= Vincenzo Ugolini =

Italian composer

Vincenzo Ugolini (Perugia, 1 November 1578 - Rome, 6 May 1638) was an Italian composer of the early Baroque era and of the Roman School.

==Life==
Born in Perugia, he was first a puer chori (boy soprano) at San Luigi dei Francesi in Rome under Giovanni Bernardino Nanino; then he was engaged as a contralto until July 1594 and as a bass from the beginning of May 1600 until the end of 1601.

In 1603 he was mastro di capella of Santa Maria Maggiore, in Rome. After an illness in 1606, he left this work in 1609 and became maestro at the Duomo of Benevento. This position he held until 1615, with a hiatus in 1614 where he worked for Cardinal Arrigoni in Rome. From 2 July 1616 he turned to San Luigi dei Francesi holding the same positions, and in 1620 he succeeded Francesco Soriano as maestro of the Cappella Giulia at San Pietro. During this time he also tutored the mezzo-soprano singer Marc'Antonio Pasqualini.

In 1629 he was deponent for the testament of the composer Domenico Allegri, brother of Gregorio Allegri.

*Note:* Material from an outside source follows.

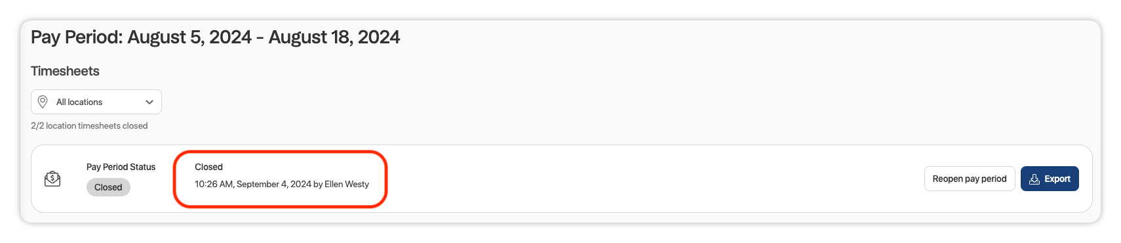1121x243 pixels.
Task: Open the All locations dropdown
Action: (96, 102)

From May 1631 he was again maestro of San Luigi, and held the post until his death in 1638. His successor was his pupil Orazio Benevoli.

==Works==
- Sacrae cantiones, lib. 1, 8vv, bc (Roma, 1614);
- Il primo libro de madrigali, 5vv (Venezia, 1615);
- Il secondo libro de madrigali, 5vv (Venezia, 1615);
- Motecta sive sacrae cantiones, lib. 1, 1–4vv (Venezia, 1616);
- Motecta sive sacrae cantiones, lib.2, 1–4vv (Venezia, 1617);
- Motecta sive sacrae cantiones, lib.3, 1–4vv (Venezia, 1618);
- Motecta sive sacrae cantiones, lib.4, 1–4vv (Roma, 1619);
- Motecta et missae, lib. 2, 8, 12vv, bc (Roma, 1622);
- Psalmi ad vesperas, 8vv, bc (Venezia, 1628);
- Psalmi ad vesperas et motecta, lib. 1, 12vv, bc (Venezia, 1630);
- 2 motets, 2vv, bc, 1618, 1619, 3vv, bc, 1621, 1625;
- 2 hymns: Veni Creator Spiritus, 4vv; Gloria Patri Domino nato, 5vv;
- 4 antiphons: Illuminare his qui in tenebris, 8vv; Omnes gentes plaudite manibus, 8vv; Et tu puer propheta, 8vv; Petrus apostolus, 6vv;
- Litaniae lauretanae, 8vv;
- Lauda Sion Salvatorem, 6vv;
- Favus distillans, mottetto, 8vv, bc;
- Jubilate Deo, 5vv.

==Sources, further reading==
- Alberto Cametti, La scuola dei «pueri cantus» di S. Luigi dei francesi in Roma e i suoi principali allievi (1591-1623): Gregorio, Domenico e Bartolomeo Allegri, Antonio Cifra, Orazio Benevoli, Torino, Fratelli Bocca, 1915.
- Klaus Fischer, 'Vincenzo Ugolini', in New Grove Dictionary.
- Jean Lionnet, La musique à Saint-Louis des Français de Rome au XVII^{o} siècle, in «Note d’archivio per la storia musicale», n. s., a. III, 1985, suppl.